A moment’s thought would have convinced me of the rashness of my plan; but I was seized with a sudden desire to feel the electrical fluid in as intimate a manner as possible. What was the sensation when it coursed through the fibres and muscles of the body, illuminating and energising every pathway? I was not so lunatic as to test the whole of my body, but instead I placed a metallic band upon my wrist and a small cap or thimble of brass upon each of my fingertips; I chose a relatively low level of current but, even so, when I turned on the column I was at once surrounded by what I can only call a flash of lightning.
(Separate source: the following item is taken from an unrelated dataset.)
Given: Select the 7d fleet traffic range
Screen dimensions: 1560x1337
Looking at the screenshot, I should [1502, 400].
I had never witnessed this as an observer, so I surmised that the lightning could only be seen by the subject. It lasted no more than two or three seconds, but it seemed to me to have a wave-like pattern. It resembled a curtain of light being shaken.
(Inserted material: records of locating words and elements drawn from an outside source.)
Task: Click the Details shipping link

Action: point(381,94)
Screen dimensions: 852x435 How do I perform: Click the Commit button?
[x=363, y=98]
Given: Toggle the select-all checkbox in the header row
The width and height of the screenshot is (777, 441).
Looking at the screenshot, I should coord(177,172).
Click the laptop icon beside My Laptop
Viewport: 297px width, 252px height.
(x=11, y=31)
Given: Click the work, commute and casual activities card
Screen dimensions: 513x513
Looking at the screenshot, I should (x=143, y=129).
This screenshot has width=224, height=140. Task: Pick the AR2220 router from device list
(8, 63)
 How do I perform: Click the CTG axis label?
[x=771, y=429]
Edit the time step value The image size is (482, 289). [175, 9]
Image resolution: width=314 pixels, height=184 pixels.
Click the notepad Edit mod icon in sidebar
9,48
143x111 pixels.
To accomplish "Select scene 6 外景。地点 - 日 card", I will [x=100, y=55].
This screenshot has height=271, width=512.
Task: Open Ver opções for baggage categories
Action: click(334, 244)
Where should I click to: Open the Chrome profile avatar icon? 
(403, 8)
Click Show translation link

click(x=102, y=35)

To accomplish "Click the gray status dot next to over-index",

As the sensation passed I became aware that my hand was trembling violently with some voluntary impulse: it wished to do something and quite by instinct I took up the pen and paper which I always kept by my equipment. My hand seized the pen and immediately began to write in a large and florid manner that I did not recognise as my own. It was the strangest communication I had ever received. I cannot think of external things as having an external existence, it wrote, and I commune with everything I see as something not apart from but inherent in my own nature. To feel is to exist. Then my hand rested, only to begin again with the same florid and energetic motion. I am suspended among uncertainties, mysteries, doubts, without any recourse to fact or reason. At this point I decided to remove, with my free hand, the metal band and the thimbles of brass.
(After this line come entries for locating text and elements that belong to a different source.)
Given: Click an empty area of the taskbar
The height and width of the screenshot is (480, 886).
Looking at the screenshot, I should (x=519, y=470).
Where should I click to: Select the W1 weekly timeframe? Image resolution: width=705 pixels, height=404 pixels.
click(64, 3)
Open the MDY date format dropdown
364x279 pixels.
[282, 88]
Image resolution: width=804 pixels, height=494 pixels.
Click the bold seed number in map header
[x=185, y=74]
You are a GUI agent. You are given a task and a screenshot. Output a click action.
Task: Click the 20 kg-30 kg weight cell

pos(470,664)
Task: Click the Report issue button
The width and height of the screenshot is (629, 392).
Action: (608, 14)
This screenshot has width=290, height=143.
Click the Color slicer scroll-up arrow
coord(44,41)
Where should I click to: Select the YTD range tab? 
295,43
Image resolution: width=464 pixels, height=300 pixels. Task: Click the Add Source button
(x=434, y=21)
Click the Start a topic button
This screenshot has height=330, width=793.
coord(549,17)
I was perfectly astonished at the outcome of the experiment, and for the next few minutes I wandered around the workshop in a feverish state of excitation. From whom, or where, had these words sprung? Clearly they derived from me in some occluded way. But I had never represented them to myself or, as far as I was aware, ever dreamed of conceiving them. What secret voice was manifesting itself within the power of the electrical fluid? I banged my fist against the wooden side-table by my chair, and at once it splintered into fragments. I seemed to have acquired some fresh access of strength. I went over to the wooden door that separated two of the rooms of the workshop, and with immense ease I struck and shattered one of its panels. I examined my hand with interest, and saw that it was perfectly unharmed by its exertions. I tested it upon the cast-iron stairway leading down into the basement, and realised at once that it was of immense power. The electrical fluid had strengthened it immeasurably, so that I was now capable of curling in my fist a portion of the iron fabric. My other hand retained its normal strength. “I must make sure,” I said aloud, “that I do not shake hands with anyone.” This was a new power of unutterable consequence. If I had electrified the whole of my body, I would have been resurrected as a being of vast strength. And what of Jack Keat who would soon be entering the workshop? Would he also be endowed with supernatural might?